小問 1 » リストのうち、「You are a computer-use」を含む行から始まり「click(684, 318)」を含む行で終わる範囲を、「行番号」と「内容」の2列からなるMarkdownの表として出力してもらえますか？空行は省き、画像は表に入れないでください。

文書抜粋 »
-*-

ドイツとの提携で、チェコは「得意領域」の存在感を示せるか
「雇用面や労働力、教育、金融などで、社会にどんな変革をもたらすのか、広範囲での提唱もなされてきた。産官学の連携、業界団体、中小企業といったすべての機関や団体が、このビジョンに向けて動き出しているところだ」(Marik教授)
2016年、チェコはドイツとインダストリー4.0において2国間で協力することに合意。8月には、ドイツのメルケル首相がプラハを訪問し、チェコのソボトカ首相とインダストリー4.0に関する会談を行った。チェコでは、人工知能やロボットの導入にあたって、今後1億ユーロの資金を投下していく方針だという。これからの方向性を見極めるのは難しいが、この協力体制によって基本的な体制の土台をつくり、研究・開発環境や教育を変えていく。ここには生産性の向上や中小企業の育成などの目的もある。
「インダストリー4.0のグローバルな価値創出に組み込まれることで、チェコが得意とするロボットやAGV(無人搬送車)といったモビリティ分野に貢献できると考えている。応用技術についてはリソースを統合し、国家戦略チームにより実験ラボの投資を行う。チェコ工科大学のCIIRCで建設中の新ビル内にテストベッド(注1)がつくられる。ここで中小企業が利害関係を超えて、共同実証実験やデモを行えるようにしていく」(Marik教授)

-*-

利用可能なリスト »
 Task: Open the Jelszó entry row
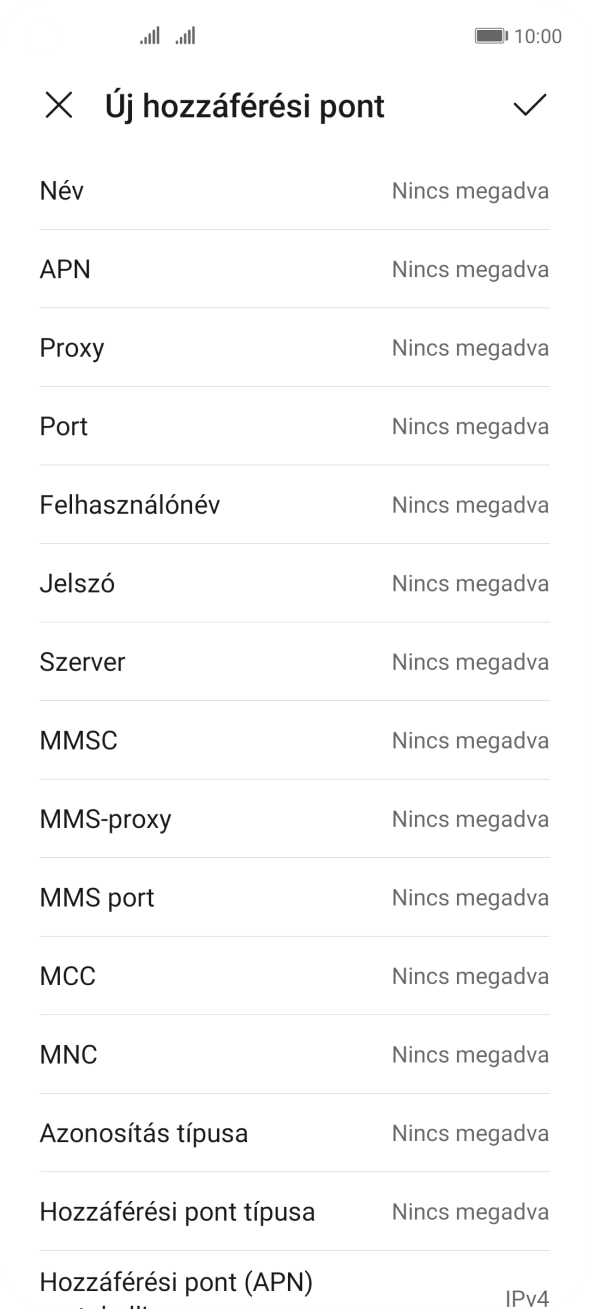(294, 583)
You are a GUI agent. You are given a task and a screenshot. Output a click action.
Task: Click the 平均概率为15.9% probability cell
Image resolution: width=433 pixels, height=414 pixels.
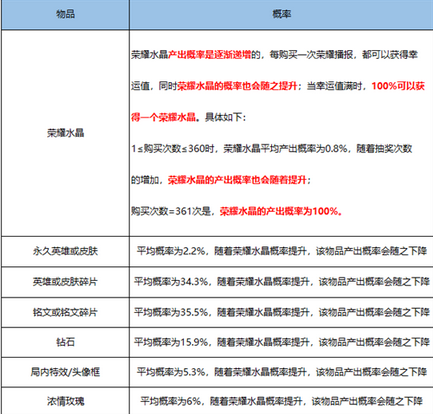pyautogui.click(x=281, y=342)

-*-

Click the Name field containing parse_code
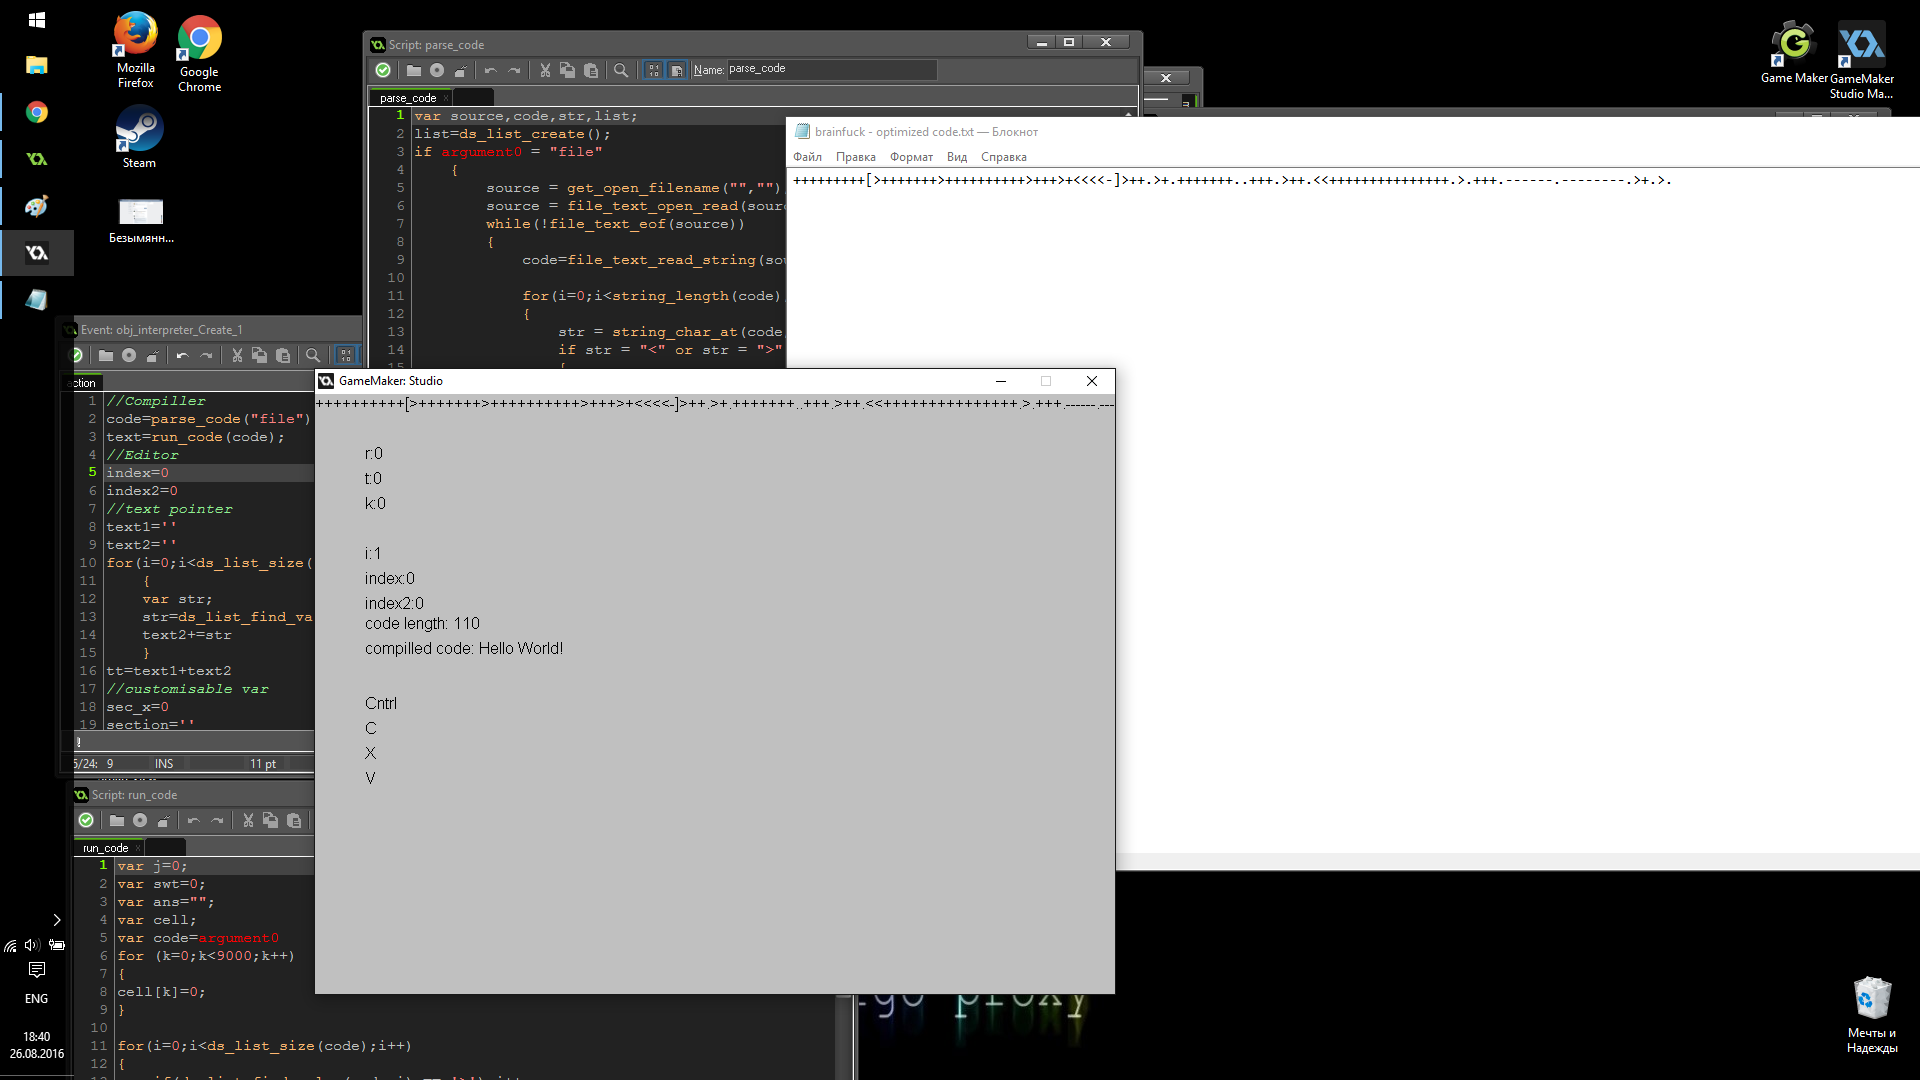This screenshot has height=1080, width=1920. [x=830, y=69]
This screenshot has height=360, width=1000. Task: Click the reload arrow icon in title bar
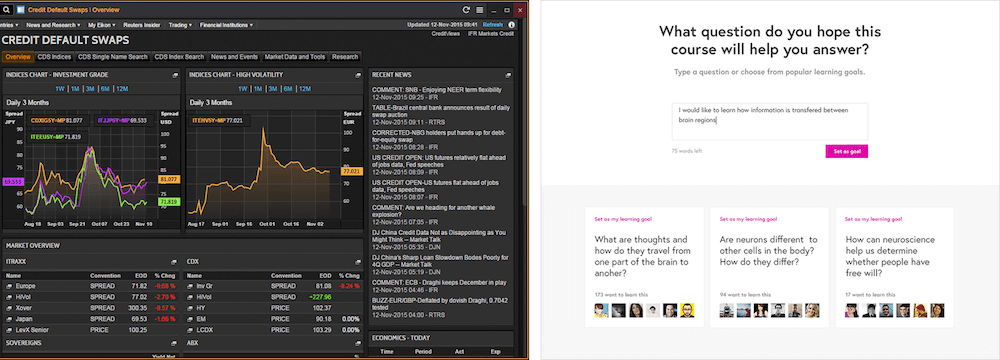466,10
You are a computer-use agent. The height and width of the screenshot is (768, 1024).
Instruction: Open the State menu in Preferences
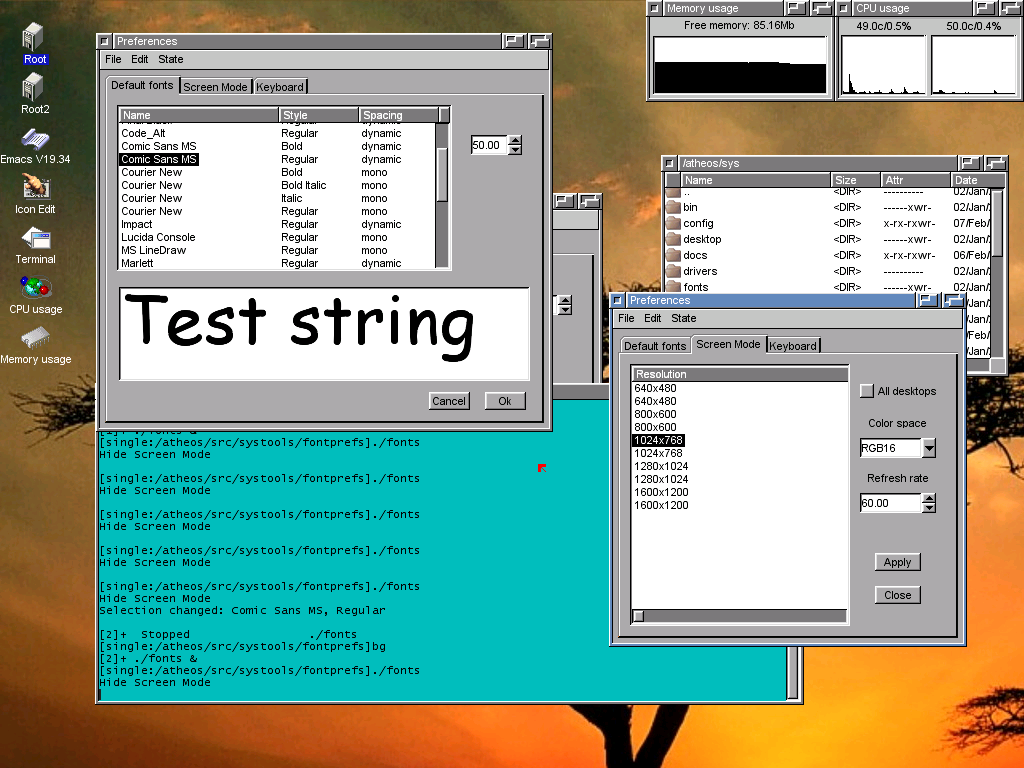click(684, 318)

-*-

小問 2 » チェコとドイツのインダストリー4.0協力についての抜粋を、最後の段落の後から書き継いでもらえますか？

解答結果 1 »
| 行番号 | 内容 |
|---|---|
| 1 | You are a computer-use agent. The height and width of the screenshot is (768, 1024). |
| 2 | Instruction: Open the State menu in Preferences |
| 3 | click(684, 318) |

解答結果 2 »
(注1)実際の運用環境に近づけた試験用プラットフォーム
このテストベッドは、Prumysl 4.0とインダストリー4.0をつなぐ重要なハブとなるものだ。チェコにとって、ドイツをはじめとする他国との相互運用性の観点からも注目すべきだ。ベストプラクティスを共有することで、グローバルプレイヤーに対する競争力もつけられるだろう。スタートアップ向けの場も提供されており、優秀な学生によるイノベーションも推進していく方針だ。
テストベッドに関してはチェコとドイツそれぞれに2つの施設がつくられる。地域分散型でリソースを共有していくが、他国との協業も図っていく方針だ。Marik教授は「いまグローバル企業とのジョイントベンチャーも進めている。シーメンス、IBM、ロックウェル、Automoation、イートン、シュナイダー、ABBなどが参加している。しかし、まだ日本企業の参加はないため、ぜひ協力して欲しい」とアピールした。